Человек-функция посмотрел на нас сквозь тонированное стекло, развернулся и уехал. Он бы никогда в жизни не признался, что испугался.

— Какой нахал! Даже не довез вас! — возмутился верзила.

Он, кажется, решил, что менеджер высшего звена на своей эксклюзивной тачке подрабатывает извозом.

Я присмотрелась к пострадавшему внимательнее — не ушиб ли он голову. Немолод. Открытое простое лицо… из тех, кто недостаток интеллекта компенсирует количеством детей. Обильная растительность на щеках придавала ему вид грозного древнего воина, но под косматыми бровями викинга прятались бегающие глазки неврастеника.

— Как себя чувствуете? — поинтересовалась я. — Далеко живете? Пойдемте, я вас провожу. Глуповато мы с вами выглядим…

— Вы не кажетесь мне глуповатой, — простодушно возразил великан. — Вы скорее… умноватая.

Он разглядывал меня с искренним младенческим восторгом. Мы пошли, но через несколько шагов его качнуло, и он вынужден был ухватиться за мою руку.

— Вы… э-э… как вас зовут? — спросила я.

— Меня зовут Вениамин Михайлович, — заученным тоном ответил он.

— Вы, Вениамин Михайлович, здорово треснулись. У вас, должно быть, сотрясение мозга.

— Нет-нет! У меня все в порядке! А что вы делаете сегодня вечером?
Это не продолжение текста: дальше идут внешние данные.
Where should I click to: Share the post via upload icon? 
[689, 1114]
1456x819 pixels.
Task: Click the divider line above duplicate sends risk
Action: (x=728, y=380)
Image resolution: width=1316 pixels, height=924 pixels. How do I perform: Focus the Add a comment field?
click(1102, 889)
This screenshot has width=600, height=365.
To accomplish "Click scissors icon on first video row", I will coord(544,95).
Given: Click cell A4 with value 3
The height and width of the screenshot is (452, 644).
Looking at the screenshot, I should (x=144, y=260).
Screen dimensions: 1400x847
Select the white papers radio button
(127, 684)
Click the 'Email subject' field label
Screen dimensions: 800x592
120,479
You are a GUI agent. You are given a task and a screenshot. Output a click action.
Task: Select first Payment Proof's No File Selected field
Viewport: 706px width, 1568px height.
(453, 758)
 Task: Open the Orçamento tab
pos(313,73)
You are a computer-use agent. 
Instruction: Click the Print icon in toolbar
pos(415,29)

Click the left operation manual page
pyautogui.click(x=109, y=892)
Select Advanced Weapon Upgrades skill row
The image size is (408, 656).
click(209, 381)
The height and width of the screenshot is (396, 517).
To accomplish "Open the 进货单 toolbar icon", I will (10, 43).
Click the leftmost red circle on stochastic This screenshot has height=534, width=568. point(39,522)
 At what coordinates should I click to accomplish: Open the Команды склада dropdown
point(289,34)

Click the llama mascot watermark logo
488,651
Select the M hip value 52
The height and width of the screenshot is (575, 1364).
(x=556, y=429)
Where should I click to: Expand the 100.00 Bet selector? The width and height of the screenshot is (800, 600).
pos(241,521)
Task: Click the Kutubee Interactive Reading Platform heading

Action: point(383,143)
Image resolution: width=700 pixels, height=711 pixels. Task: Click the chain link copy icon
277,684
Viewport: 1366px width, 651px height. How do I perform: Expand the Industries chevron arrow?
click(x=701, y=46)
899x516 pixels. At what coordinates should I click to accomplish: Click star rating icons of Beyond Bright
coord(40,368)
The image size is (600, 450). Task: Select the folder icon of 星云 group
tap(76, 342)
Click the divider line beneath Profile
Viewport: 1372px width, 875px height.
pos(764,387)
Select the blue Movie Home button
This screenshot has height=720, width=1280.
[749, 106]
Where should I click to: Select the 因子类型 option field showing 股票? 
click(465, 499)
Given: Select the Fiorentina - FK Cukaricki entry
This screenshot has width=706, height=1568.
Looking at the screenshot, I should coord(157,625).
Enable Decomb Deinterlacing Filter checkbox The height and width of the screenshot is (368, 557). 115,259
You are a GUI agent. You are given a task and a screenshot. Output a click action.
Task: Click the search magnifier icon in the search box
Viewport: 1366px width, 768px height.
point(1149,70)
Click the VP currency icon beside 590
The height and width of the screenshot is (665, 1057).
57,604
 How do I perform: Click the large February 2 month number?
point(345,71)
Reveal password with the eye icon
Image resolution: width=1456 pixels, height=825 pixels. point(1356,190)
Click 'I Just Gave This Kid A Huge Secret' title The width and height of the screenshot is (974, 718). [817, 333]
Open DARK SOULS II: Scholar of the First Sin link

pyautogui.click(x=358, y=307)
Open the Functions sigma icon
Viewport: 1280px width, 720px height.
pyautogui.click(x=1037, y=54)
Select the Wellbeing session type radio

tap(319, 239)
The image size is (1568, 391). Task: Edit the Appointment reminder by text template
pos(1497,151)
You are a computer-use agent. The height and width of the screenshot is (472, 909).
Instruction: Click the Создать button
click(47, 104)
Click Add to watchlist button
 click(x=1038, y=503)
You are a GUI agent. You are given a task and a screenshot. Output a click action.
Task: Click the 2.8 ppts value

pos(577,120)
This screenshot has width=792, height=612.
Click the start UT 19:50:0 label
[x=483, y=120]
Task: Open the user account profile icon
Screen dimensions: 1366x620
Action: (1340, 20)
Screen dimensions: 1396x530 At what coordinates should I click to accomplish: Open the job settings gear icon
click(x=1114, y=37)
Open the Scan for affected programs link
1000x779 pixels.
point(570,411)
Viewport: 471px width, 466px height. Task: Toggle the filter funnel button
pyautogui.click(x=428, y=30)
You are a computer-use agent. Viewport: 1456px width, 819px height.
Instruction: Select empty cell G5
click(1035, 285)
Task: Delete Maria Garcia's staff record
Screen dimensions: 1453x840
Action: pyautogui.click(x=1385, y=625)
— Настоящая женщина, Вениамин Михайлович, — я поправила прическу, — планирует только дни, а вечера оставляет на волю случая.

Он как-то странно, по-детски заулыбался.

— Да… я понимаю. Мне тоже сегодня некуда идти. Я только сегодня выписался из неврологического диспансера.

1

Кресты — знаменитая питерская тюрьма.